§ Texto para análise:
+++

O acordo de cessar-fogo entre Israel e o Hamas foi concebido para ser implementado em três fases:
Na primeira, com duração de 42 dias, as hostilidades terminariam. O Hamas libertaria 33 reféns israelenses capturados em 7 de outubro de 2023 – incluindo mulheres, pessoas com mais de 50 anos e doentes – em troca de mais de 2.000 homens, mulheres e crianças palestinos presos por Israel (até 18 de março, Israel tinha libertado cerca de 1.900 prisioneiros palestinos). O Hamas libertou um total de 147 reféns, oito dos quais morreram. Israel afirma que ainda existem 59 israelenses detidos pelo Hamas, 35 dos quais Israel acredita terem morrido.
O exército israelense retirar-se-ia das zonas povoadas de Gaza no primeiro dia do cessar-fogo. No sétimo dia, os palestinos deslocados seriam autorizados a voltar ao norte de Gaza. Israel permitiria que 600 caminhões de ajuda com alimentos e suprimentos médicos entrassem diariamente em Gaza.
Na segunda fase, que se esperava que fosse negociada no décimo sexto dia do cessar-fogo, os reféns israelenses restantes seriam libertados. Israel completaria a sua retirada de Gaza mantendo a sua presença em algumas partes do Corredor da Filadélfia, que corre ao longo da fronteira de 13 quilômetros entre Gaza e o Egito. Israel abriria mão do controle da passagem fronteiriça de Rafah com o Egito.
Na terceira fase, seriam negociados o fim permanente da guerra e a reconstrução de Gaza.
Israel assina costumeiramente acordos, incluindo os Acordos de Camp David e o Acordo de Paz de Oslo, com calendários e fases. Consegue o que deseja – neste caso a libertação dos reféns – na primeira fase e depois deixa de cumprir as seguintes. Esse padrão nunca tinha sido quebrado.
Israel recusou-se a cumprir a segunda fase do acordo. Há duas semanas bloqueou a entrada de ajuda humanitária em Gaza, violando assim o acordo. Também matou pelo menos 137 palestinos durante a primeira fase do cessar-fogo, incluindo nove pessoas – três delas jornalistas – quando drones israelenses atacaram uma equipe de socorro em 15 de março em Beit Lahiya, norte de Gaza.
Os intensos bombardeios de Gaza por Israel recomeçaram no dia 18 de março, enquanto a maioria dos palestinos dormia ou preparava o suhoor, a refeição antes do amanhecer durante o mês sagrado do Ramadã. Israel não irá parar os seus ataques agora, mesmo se os restantes reféns forem libertados, a suposta razão de Israel para retomar os bombardeios e o cerco a Gaza.

+++

§ Exercícios propostos:
1) Reescreva em forma de lista o parágrafo do texto sobre o acordo de cessar-fogo que começa com "O exército israelense retirar-se-ia", preservando seus fatos principais.
2) Prossiga o texto sobre o acordo de cessar-fogo, redigindo o trecho seguinte a partir da última frase apresentada.
As linhas apresentadas adiante constituem material à parte, separado do texto sobre o acordo de cessar-fogo.

+++

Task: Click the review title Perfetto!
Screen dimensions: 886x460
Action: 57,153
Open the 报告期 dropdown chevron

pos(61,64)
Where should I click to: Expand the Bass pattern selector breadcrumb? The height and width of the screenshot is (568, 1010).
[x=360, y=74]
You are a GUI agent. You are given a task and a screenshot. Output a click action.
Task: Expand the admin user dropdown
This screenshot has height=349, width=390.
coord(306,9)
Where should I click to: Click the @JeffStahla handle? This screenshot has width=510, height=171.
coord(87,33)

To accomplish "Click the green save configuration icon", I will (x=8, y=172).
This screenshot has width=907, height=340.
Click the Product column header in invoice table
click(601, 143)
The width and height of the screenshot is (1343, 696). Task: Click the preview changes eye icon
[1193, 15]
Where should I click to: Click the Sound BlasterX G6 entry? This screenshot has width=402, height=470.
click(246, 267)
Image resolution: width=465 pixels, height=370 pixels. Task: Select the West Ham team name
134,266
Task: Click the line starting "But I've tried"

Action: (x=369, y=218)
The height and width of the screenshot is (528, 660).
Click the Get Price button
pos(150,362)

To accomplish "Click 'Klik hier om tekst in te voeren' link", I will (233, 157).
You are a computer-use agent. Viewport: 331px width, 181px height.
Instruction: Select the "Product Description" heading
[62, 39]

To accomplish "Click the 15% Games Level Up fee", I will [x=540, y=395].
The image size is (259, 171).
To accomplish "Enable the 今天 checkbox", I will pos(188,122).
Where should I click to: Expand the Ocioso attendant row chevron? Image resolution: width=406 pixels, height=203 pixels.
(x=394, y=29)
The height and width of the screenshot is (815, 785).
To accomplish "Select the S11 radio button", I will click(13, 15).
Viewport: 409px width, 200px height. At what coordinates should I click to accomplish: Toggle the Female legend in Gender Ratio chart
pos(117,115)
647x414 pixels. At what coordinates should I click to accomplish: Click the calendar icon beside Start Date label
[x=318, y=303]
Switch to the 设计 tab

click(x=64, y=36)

+++

§ Respostas em ordem:
1)
- No primeiro dia do cessar-fogo, o exército israelense se retiraria das zonas povoadas de Gaza.
- No sétimo dia, os palestinos deslocados poderiam voltar ao norte de Gaza.
- Israel permitiria a entrada diária em Gaza de 600 caminhões de ajuda com alimentos e suprimentos médicos.

2)
A Casa Branca de Trump aplaude o massacre. Ataca os críticos do genocídio como “antissemitas” que deveriam ser silenciados, criminalizados ou deportados enquanto canalizam milhares de milhões de dólares em armas para Israel.
O ataque genocida de Israel a Gaza é o resultado inevitável do seu projeto colonial de assentamentos e do seu Estado de apartheid. A tomada de toda a Palestina histórica – receio que a Cisjordânia seja em breve anexada por Israel – e o deslocamento de todos os palestinos sempre foi o objetivo sionista.
Os piores excessos de Israel se produziram durante as guerras de 1948 e 1967, quando enormes áreas da Palestina histórica foram tomadas, milhares de palestinos foram assassinados e centenas de milhares sofreram uma limpeza étnica. Entre estas guerras, continuaram o roubo de terras em câmara lenta, os ataques assassinos e a constante limpeza étnica na Cisjordânia, incluindo Jerusalém Oriental.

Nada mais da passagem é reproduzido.